Seahorses are a type of fish belonging to the genus Hippocampus. In ancient Greek, the name translates to “horse/sea monster.” There are believed to be at least 54 different species of seahorses. However, due to the seahorse’s ability to change its color patterns and shape to camouflage itself, there has been a lot of difficulty with identifying individual species. They are a marine species found in tropical seas such as Papua New Guinea, Bonaire, Myanmar and Thailand, as well as colder waters such as in New Zealand, Argentina, Eastern Canada and the United Kingdom. Seahorses possess a dorsal fin and pectoral fins, but no caudal fin. They have a prehensile tail, and a neck and snout that point downward. Instead of scales, they are covered in hard external, bony plates that are fused together with a fleshy covering. Their eyes are capable of moving independently from one another. Seahorses are poor swimmers that have to beat their dorsal fin 30-70 times per minute to propel themselves and use their pectoral fins for steering and maneuverability. Because they are slow, their method of hunting involves using their toothless snout as a vacuum to consume shrimp, fish, plants, plankton, amphipods, copepods, polychaetes and gastropods. If something is too big, their snout can expand.
Their courting behavior is complex with dances and colors changes. The males will also inflate their pouch to let the female know they are ready to mate. Seahorses mate seasonally or for life depending on the species. These generally monogamous fish greet each other daily with a dance for the purpose of checking to see if their mate is still alive, reinforcing their bond and synchronizing reproductive cycles. The males are the ones that give birth among these fish. The female deposits her eggs via her ovipositor into the male’s brood pouch for fertilization. A capillary network in the brood pouch provides oxygen to developing embryos for about two to four weeks. When the time comes, the males will anchor their tails to something and sway back and forth until all of the offspring are released. Baby seahorses look like miniature versions of a fully developed adult and can swim freely.

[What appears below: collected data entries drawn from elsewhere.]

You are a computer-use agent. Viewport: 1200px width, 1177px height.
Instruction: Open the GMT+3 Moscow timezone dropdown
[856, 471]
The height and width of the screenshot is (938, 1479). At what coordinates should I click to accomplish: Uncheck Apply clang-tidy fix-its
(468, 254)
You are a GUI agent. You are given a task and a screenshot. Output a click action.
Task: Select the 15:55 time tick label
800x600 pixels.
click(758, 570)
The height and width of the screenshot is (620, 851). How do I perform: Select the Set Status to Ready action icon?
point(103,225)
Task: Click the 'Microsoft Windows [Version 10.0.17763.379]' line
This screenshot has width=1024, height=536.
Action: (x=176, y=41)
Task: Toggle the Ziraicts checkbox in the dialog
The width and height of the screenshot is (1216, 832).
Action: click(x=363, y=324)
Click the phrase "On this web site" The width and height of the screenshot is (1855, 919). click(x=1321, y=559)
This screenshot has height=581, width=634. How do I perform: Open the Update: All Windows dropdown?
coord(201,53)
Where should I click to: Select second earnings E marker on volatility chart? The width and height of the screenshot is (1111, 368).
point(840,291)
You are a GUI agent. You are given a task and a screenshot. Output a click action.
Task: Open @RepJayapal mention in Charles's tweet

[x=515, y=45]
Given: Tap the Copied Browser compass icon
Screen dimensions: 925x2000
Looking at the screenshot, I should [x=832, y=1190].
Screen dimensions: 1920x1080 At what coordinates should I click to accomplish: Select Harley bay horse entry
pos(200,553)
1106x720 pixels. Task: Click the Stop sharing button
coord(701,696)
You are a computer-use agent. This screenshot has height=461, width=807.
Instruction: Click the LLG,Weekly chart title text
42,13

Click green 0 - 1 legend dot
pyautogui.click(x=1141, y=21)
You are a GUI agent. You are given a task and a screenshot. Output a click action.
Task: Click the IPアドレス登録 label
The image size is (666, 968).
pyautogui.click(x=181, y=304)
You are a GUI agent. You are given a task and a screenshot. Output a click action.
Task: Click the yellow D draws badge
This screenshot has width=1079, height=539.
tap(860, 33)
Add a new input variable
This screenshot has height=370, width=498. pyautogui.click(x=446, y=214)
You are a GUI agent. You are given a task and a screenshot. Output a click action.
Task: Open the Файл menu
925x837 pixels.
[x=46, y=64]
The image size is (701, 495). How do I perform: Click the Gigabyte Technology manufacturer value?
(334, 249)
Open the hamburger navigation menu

Depending on the species, seahorses can live one to five years. Only one in a thousand babies will reach adulthood. The seahorses’ camouflage protects them well from predators such as dolphinfish, tuna and sharks. However, all species within the genus of Hippocampus were listed in Appendix II of CITES (Convention on International Trade in Endangered Species) in 2002. Species like the lined seahorse have been listed as “vulnerable” by the World Conservation Union (IUCN) Red List. The issue is seahorses are popular among humans as ornamental display, fish for aquariums and ingredients in traditional Chinese medicine. In addition to this, seahorses appear as bycatch in trawls and are very susceptible to habitat degradation via coastal development and marine pollution. Seahorse trade regulations and sometimes suspension are current efforts being implemented to protect the species.